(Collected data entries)
-*-
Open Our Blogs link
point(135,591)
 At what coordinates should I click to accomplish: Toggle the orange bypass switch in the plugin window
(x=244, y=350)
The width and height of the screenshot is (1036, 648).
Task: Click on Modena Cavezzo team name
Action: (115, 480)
-*-
§ **Your task**: Print every line of the data above again, word for word and in the same order.

§ **Final result**:
Open Our Blogs link
point(135,591)
 At what coordinates should I click to accomplish: Toggle the orange bypass switch in the plugin window
(x=244, y=350)
The width and height of the screenshot is (1036, 648).
Task: Click on Modena Cavezzo team name
Action: (115, 480)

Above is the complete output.